A presentation on 4th quarter comebacks in American Football

Background

  • "Any given Sunday...": a phrase used to describe how competitive American Football is
  • This report investigates one aspect of this competitiveness - 4th quarter comebacks
  • 4th quarter comeback: Where the team losing at the start of the 4th quarter wins the game (inc. overtime)
  • If we can identify 4th quarter comebacks can we then identify common properties that allow us to predict them?
  • Data set used is a "play by play" (a list of all in-game events from all games up to and including week 14 of the 2021 regular season)

Hypothesis

  • I would expect the number of 4th quarter comebacks to be around 25% of total games (a conservative estimate based on how many dramatic games it feels like I watched that season)
  • I would also expect a correlation between the strength of a team and their 4th quarter comeback performance:
    • The better a team is the stronger they would finish a game
    • The inverse being true for the weaker teams
  • Lastly it is my expectation that home advantage would be likely to inspire teams to make a comeback so the share of comebacks would be distributed unevenly in favour of the home team
  • Surprisingly, playing at home offers no advantage to a team needing a 4th quarter comeback
  • Perhaps earlier in the season players have more belief in their team, enabling them to come back.
  • 7 point deficit makes it 'one possession game'.
  • 8 points is last one possession deficit but an 8 point score is much harder to achieve
  • Perhaps the drop off in big comebacks is teams 'finding a rhythm'.
  • If your team is within 6 points of taking the lead then despite the low number of comebacks overall, as this visualisation suggests, you cannot know for sure that a comeback will not happen. The most dangerous time to defend a one score lead appears to be at the end of the game.
  • If trailing by more than 7 points at the start of the 4th quarter your chances are significantly diminished.
  • Comeback Ranking Factor: Total deficit * (Number of comebacks * 1.5)
  • CRF a metric I devised to rank teams on comeback performance
  • CRF weighted to number of comebacks over comeback deficit overturned
  • 7 teams had 0 points (neither a comeback win nor loss of a winning position at the start of the 4th quarter)
  • 3 teams for which no comeback data exists are joint strongest with 10 wins each
  • Perhaps then a possible predictor of strongest team: not being involved in comebacks at all?

Conclusions

  • The data suggests 4th quarter comebacks are much less common than my hypothesis (25% of games)
  • If your team is winning at the start of the 4th quarter it is highly likely to win the game
  • Odds increase significantly further if the lead is 8 points or more
  • 4th quarter comebacks are more likely to happen earlier in the season and if the lead is 7 points or less
  • Quality of team does not make for a stronger comeback team.
  • It could be argued that the better teams would not be losing at the start of the 4th quarter anyway.
  • When comparing CRF with win count, the teams with the most wins have not been involved in any comebacks.
  • Lack of correlation between strength and CRF supports "Any given Sunday" unpredictability: worst performing team by CRF (Cleveland -76.5 CRF) still has a winning record (7 wins) from 13 games

Summary

To put the data in a practical context: if your team was winning at the start of the 4th quarter and your friend who is supporting the other team offers a friendly wager that your team will still lose the data suggests that if your team is winning by more than 8 points then this is a deal you should readily accept (especially if the month is not October!).

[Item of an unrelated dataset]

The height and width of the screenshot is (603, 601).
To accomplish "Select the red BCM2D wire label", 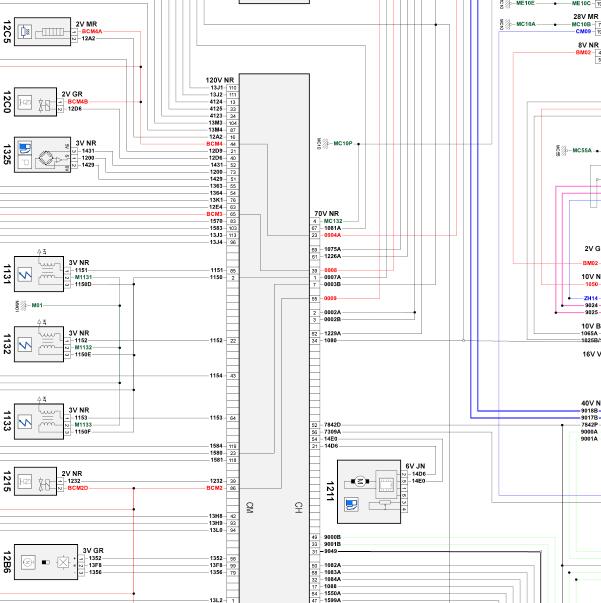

However if your team is only winning by 7 points or less you should exercise caution and, with so many touchdowns being scored in the last three minutes the game could still end in a comeback and you're likely to face a very uncomfortable last few minutes of the game!


The conclusions above must be tempered by a somewhat obvious caveat though: that this data is perhaps applicable mostly to the 2021 season. With respect to Bernoullli's "law of large numbers" to have truly accurate conclusions we would need to examine data going back decades to have a data set encompassing enough games to have a statistcially significant same size.

In addition it must also be stressed that this is an incomplete data set from the 2021 regular NFL season.